» GIVEN PASSAGE
Post by Djchrismac » Thu Apr 26, 2018 7:51 am

I'm not aware of any nor are mainstream scientists, although they do agree it is possible but only for a short duration due to the interaction between the gravity field of earth, the moon and tidal forces. They also have no examples of any and say they are too hard to find using current methods...
Can the Moon have a moon?

Yes, the Moon could have a sub-satellite. If we look at a system of the Earth, Moon, and a sub-satellite, the same idea as above applies. The Moon has its own Hill sphere with a radius of 60,000 km (about one sixth of the distance between the Earth and Moon) where a sub-satellite could exist. If an object lies outside the Moon's Hill sphere, it will orbit Earth instead of the Moon. The only problem is that the sub-satellite cannot stay in orbit around the Moon indefinitely because of tides.

The Moon, like almost all other moons in the solar system, is in synchronous rotation about the Earth meaning it shows the same face to Earth at all times (its rotation period about its own axis is the same as its orbital period about the Earth), which is a result of tidal forces between the Earth and Moon. These are the same tidal forces that cause the high and low tides on Earth. In this configuration, any object within the Hill sphere of the Moon will have its orbit decay due to tides! That means the orbit of any sub-satellite of the Moon will shrink over time. In other words, the distance between the sub-satellite and the Moon will get smaller and smaller until the sub-satellite crashes into the Moon or the lunar tides rip the sub-satellite apart!

How does the Moon exist if it is a sub-satellite itself?

The reason this argument does not apply to the Sun-Earth-Moon system is that the Earth itself does not synchronously rotate (nor do any of the planets) about the Sun like the Moon and other satellites do around the planets. This allows the Moon to have a stable orbit around the Earth.

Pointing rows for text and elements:
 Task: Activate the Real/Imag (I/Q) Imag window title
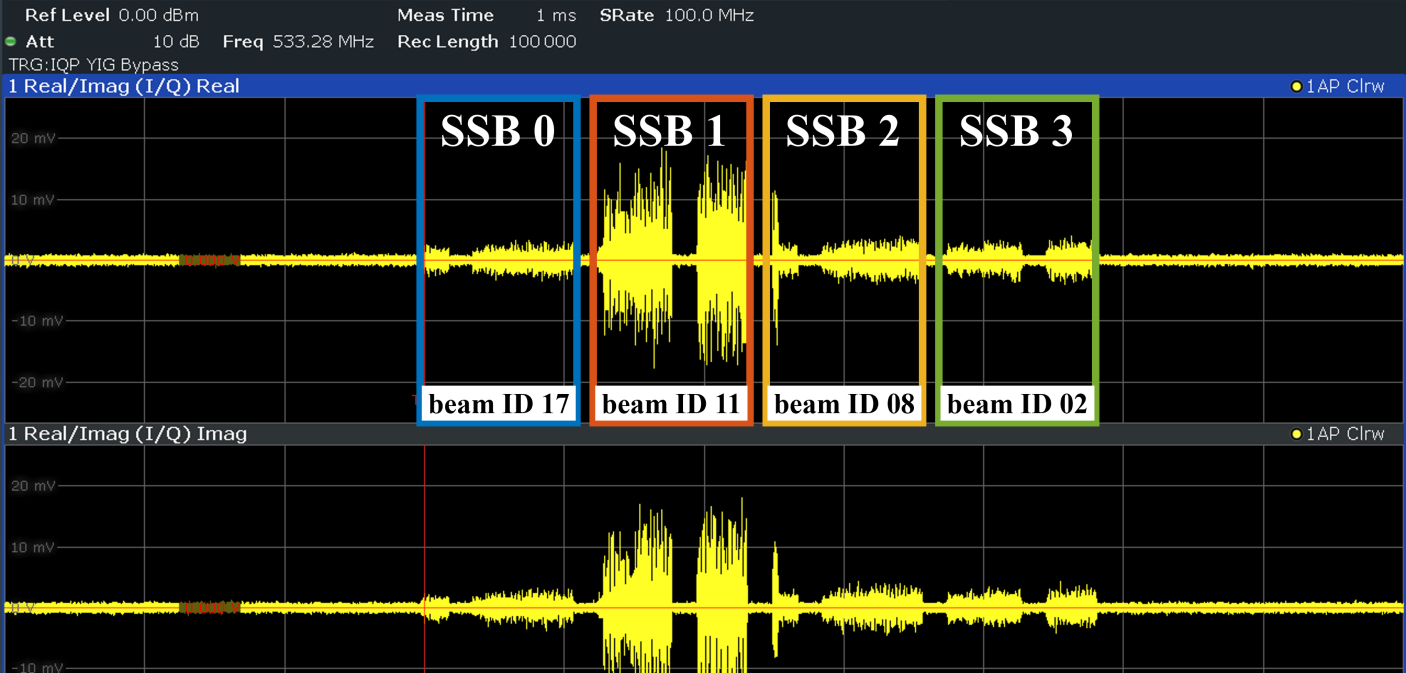[x=127, y=435]
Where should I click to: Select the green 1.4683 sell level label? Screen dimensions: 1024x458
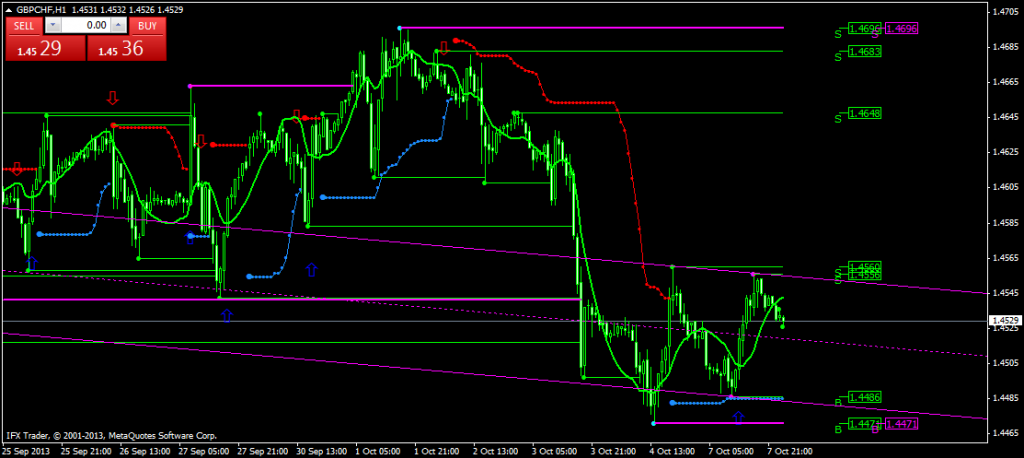(863, 50)
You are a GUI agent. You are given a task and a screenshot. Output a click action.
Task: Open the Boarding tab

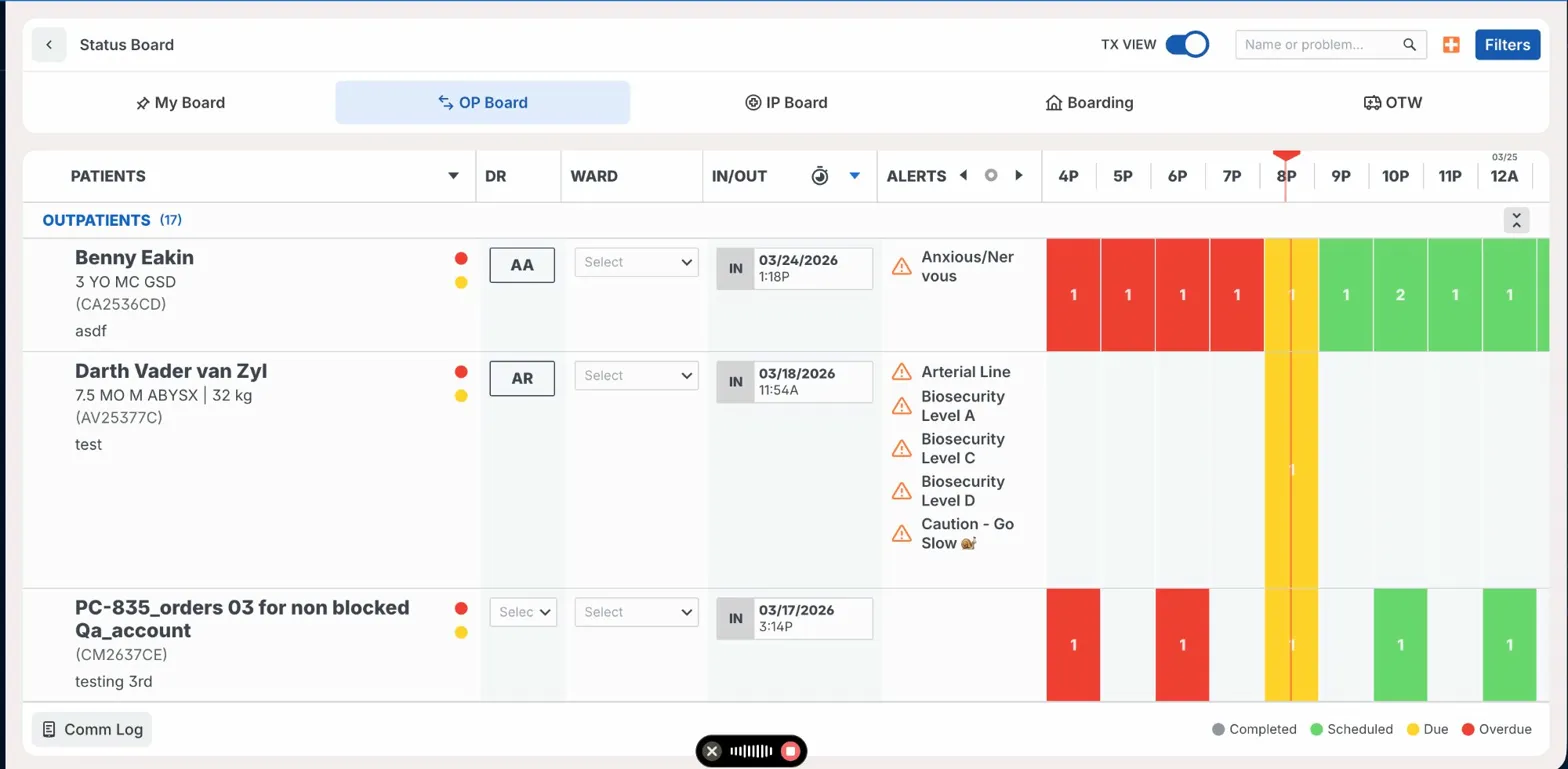pos(1089,103)
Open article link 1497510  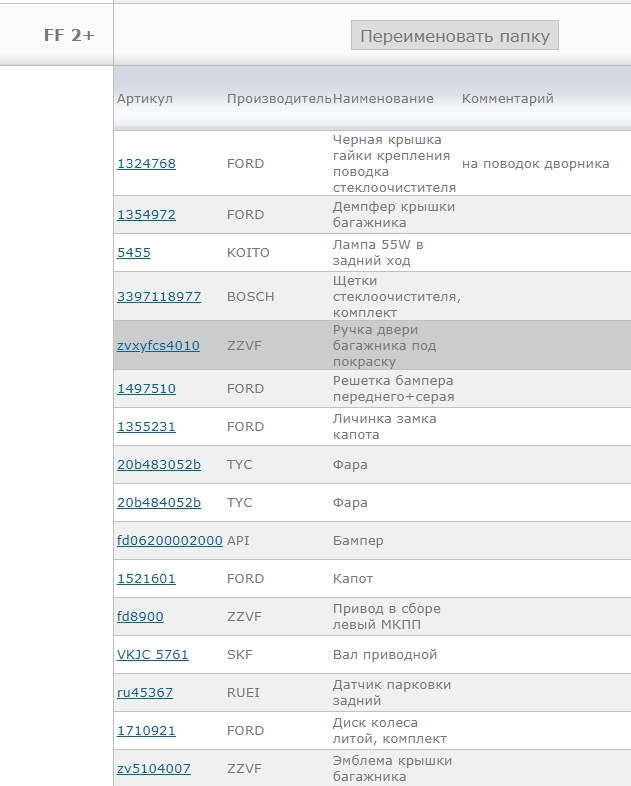[146, 388]
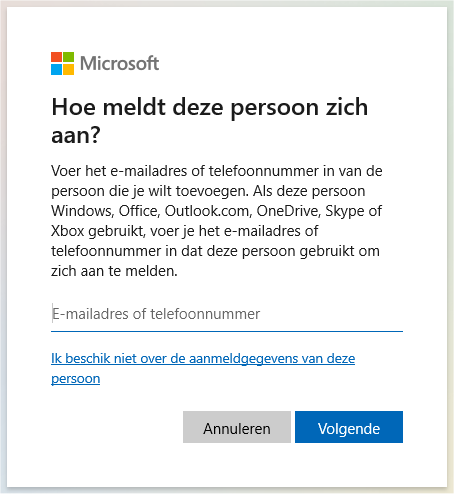
Task: Click the Microsoft four-square logo
Action: [62, 63]
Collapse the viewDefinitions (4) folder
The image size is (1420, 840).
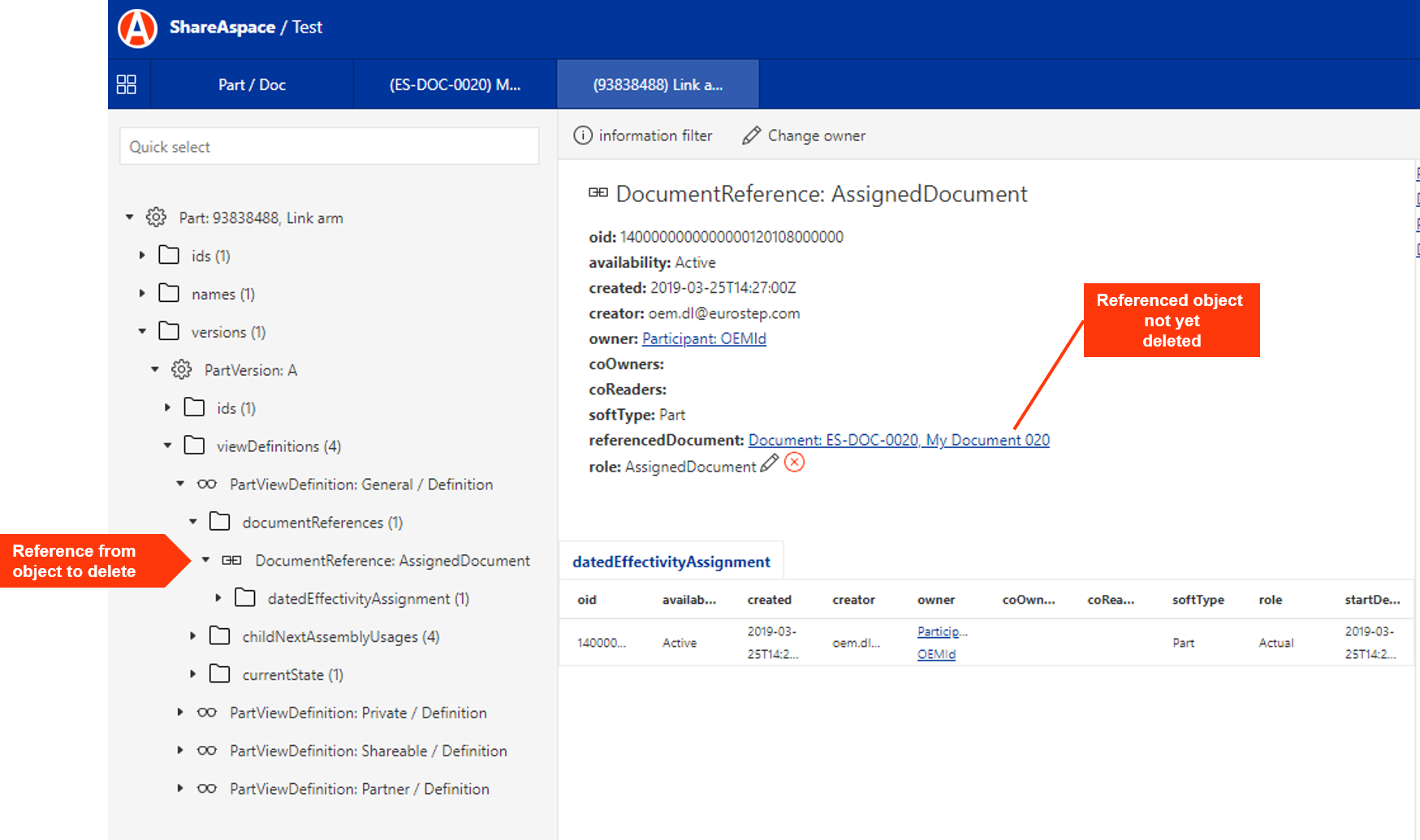pos(167,446)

» WHAT TO DO
Print the passage of the forum post about lunar sub-satellites from "Yes, the Moon" up to and including "because of tides.", word for word.

» SOLUTION FOR THIS PROBLEM
Yes, the Moon could have a sub-satellite. If we look at a system of the Earth, Moon, and a sub-satellite, the same idea as above applies. The Moon has its own Hill sphere with a radius of 60,000 km (about one sixth of the distance between the Earth and Moon) where a sub-satellite could exist. If an object lies outside the Moon's Hill sphere, it will orbit Earth instead of the Moon. The only problem is that the sub-satellite cannot stay in orbit around the Moon indefinitely because of tides.